United Therapeutics Corporation Offices – Silver Spring

Firm
  • Client United Therapeutics,
  • size 207,200 sqft
  • Year 2018
  • Location Silver Spring, Maryland, United States,
  • Industry Healthcare,
  • EwingCole has created the environmentally friendly offices for United Therapeutics Corporation, a biotech company, located in Silver Spring, Maryland.

    United Therapeutics is a biotech company that develops innovative drug therapies with the core mission of saving lives. The design of this building, named Unisphere, was informed by the organization’s belief that a company focused on saving lives must minimize its impact on the environment. As a result, Unisphere is designed to meet zero-net energy and carbon goals.

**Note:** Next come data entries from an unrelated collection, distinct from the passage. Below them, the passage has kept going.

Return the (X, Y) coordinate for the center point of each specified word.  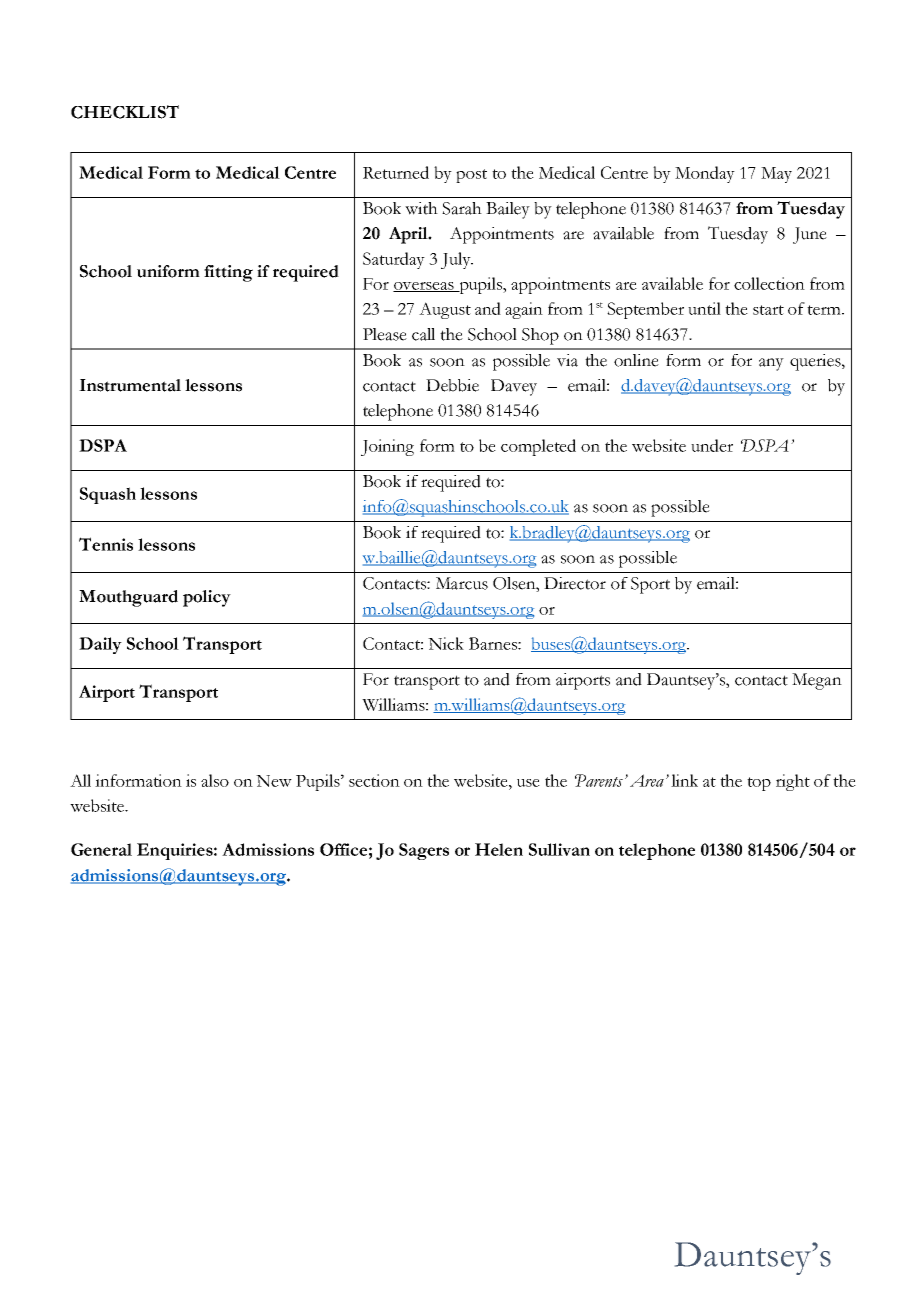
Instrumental (130, 385)
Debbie (452, 385)
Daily (100, 645)
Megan (817, 681)
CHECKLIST (125, 112)
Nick (446, 643)
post (471, 176)
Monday (705, 174)
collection (769, 283)
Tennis (106, 544)
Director (575, 583)
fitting (228, 273)
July (457, 260)
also (215, 780)
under (712, 445)
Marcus (462, 583)
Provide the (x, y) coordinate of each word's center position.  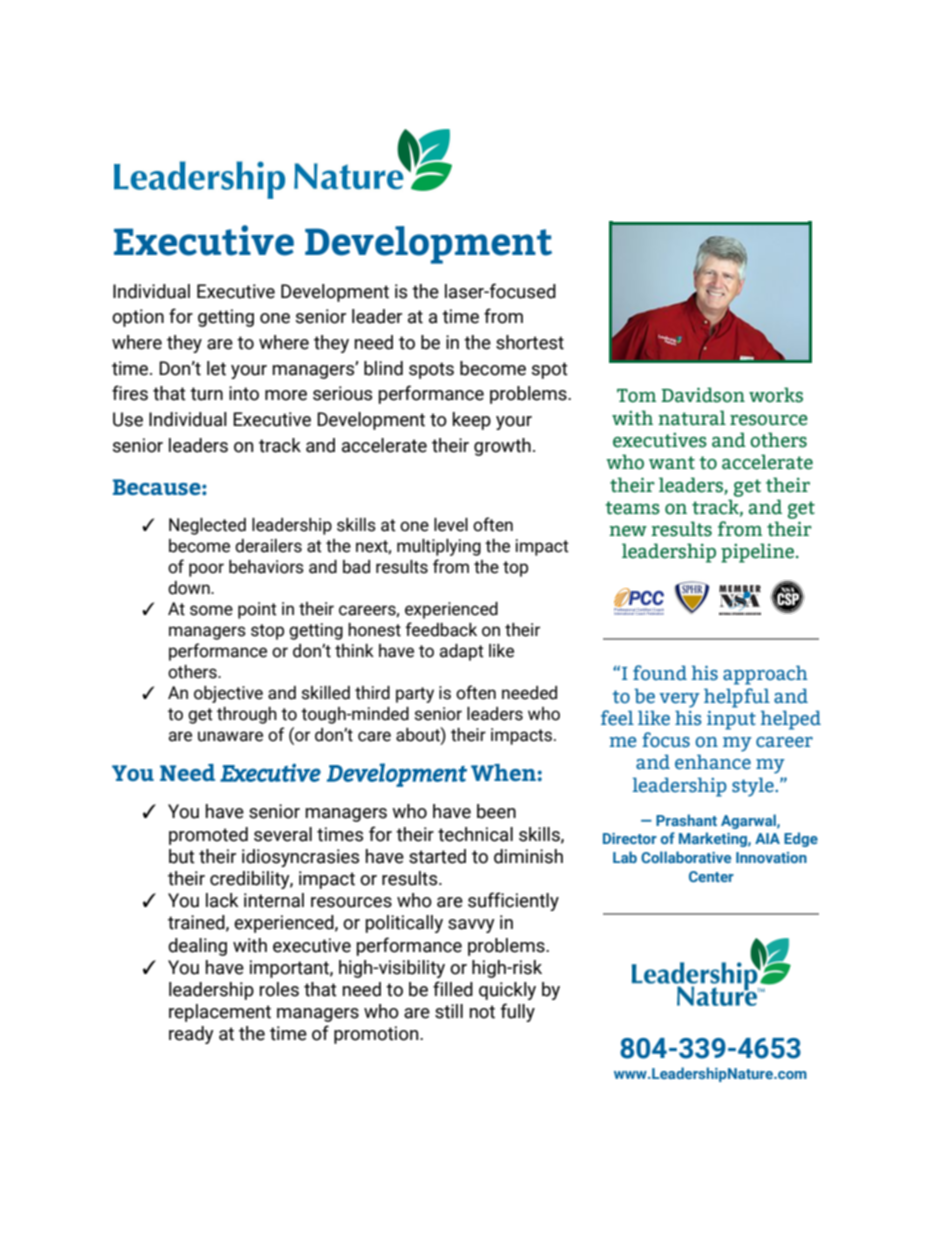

    The resulting project encompasses approximately 210,000 square feet of office space, virtual laboratories, retail and structured parking. The building’s tapered elliptical form is clad in high-performance curtainwall, utilizing a combination of super-insulated translucent glass for daylighting, electrochromic glass, fixed spandrel glass, and operable awning windows. When the building is in natural ventilation mode, vision-level and spandrel windows below the floor open, and LED indicator lights throughout the building change color to provide mode indication to occupants and visitors.

    For a growing biotech company, flexibility in the floor plan is imperative. Raised access flooring in the office area allows power and data to be easily modified. Semi-open office partitions terminating four feet below the twelve-foot ceiling permit easy reconfiguration and promote daylighting and natural ventilation. In this mode, the atrium is used as a thermal chimney to induce building air flow. In addition to offices, collaborative work environments are provided to support cutting-edge work including conference rooms, lounge spaces that are free of audio-visual distractions, outdoor terraces, a roof deck, huddle rooms, and communal pantry seating.

    Unisphere achieved LEED Platinum certification. As a sustainable design laboratory, many innovative approaches to reduce energy use below baseline performance were incorporated, including an underground concrete labyrinth for passive heating and cooling, a geo-exchange system, an active chilled beam system, a storm water heat rejection system, a pool that doubles as a heat sink, daylight harvesting, electrochromic glazing and an automated natural ventilation strategy. A robust automation system, which integrates six systems and over 11,000 devices into one platform, optimizes the building’s performance and can learn over time. A 1-megawatt solar array consisting of nearly 3,000 solar panels mounted to the building’s roofs and facades offsets the facility’s energy use.

    Conveying the building’s functions to its occupants was another critical significant goal. A graphical feedback system portrays energy use in real time to the building’s occupants. The main feature of this system is the forty-foot diameter “energy wheel” located in the atrium, which takes real-time energy data and displays it in graphical form. An interactive dashboard allows users to change variables to better understand the impacts of their decisions on overall building performance.

    The resulting project is predicted to generate more renewable energy than it consumes, meeting the zero-net energy goal and further netting a reduction of 38 metric tons of carbon dioxide per year.